A total revenue function is given by R(x) = 1000(x^2 - 0.1x)^1/2 , where R(x) is the total revenue, in thousands of dollars, from the sale of x items. Find the rate at which total revenue is changing when 20 items have been sold.

Question

A total revenue function is given by R(x) = 1000(x^2 - 0.1x)^1/2 , where R(x) is the total revenue, in thousands of dollars, from the sale of x items. Find the rate at which total revenue is changing when 20 items have been sold.

So far my answer is
R'(x) = 1000

Coming from R'(x) = 500 ((x^2) - 0.1x)^-.5 (2x - 0.1)

Answer 1

That is correct.

Answer 2

To find the rate at which total revenue is changing when 20 items have been sold, we need to find the derivative of the total revenue function R(x) with respect to x.

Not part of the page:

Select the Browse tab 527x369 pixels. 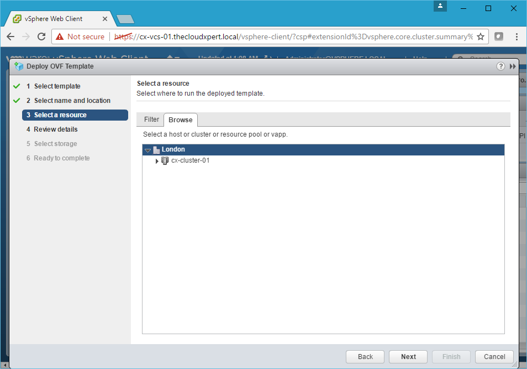pyautogui.click(x=181, y=120)
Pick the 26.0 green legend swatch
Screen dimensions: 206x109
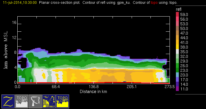tap(177, 65)
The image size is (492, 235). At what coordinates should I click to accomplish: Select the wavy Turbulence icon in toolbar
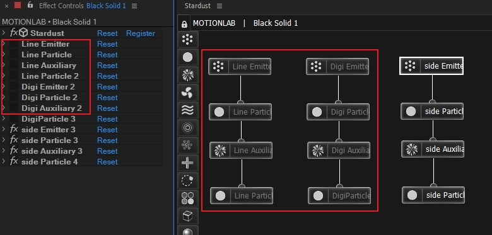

The total revenue function is given by:
R(x) = 1000(x^2 - 0.1x)^1/2

To find the derivative, we can use the chain rule. The chain rule states that if we have a function h(u) = f(g(u)), then the derivative of h(u) with respect to u is given by h'(u) = f'(g(u)) * g'(u).

For our function R(x) = 1000(x^2 - 0.1x)^1/2, let's define f(u) = 1000u^1/2 and g(x) = x^2 - 0.1x. Notice that R(x) = f(g(x)).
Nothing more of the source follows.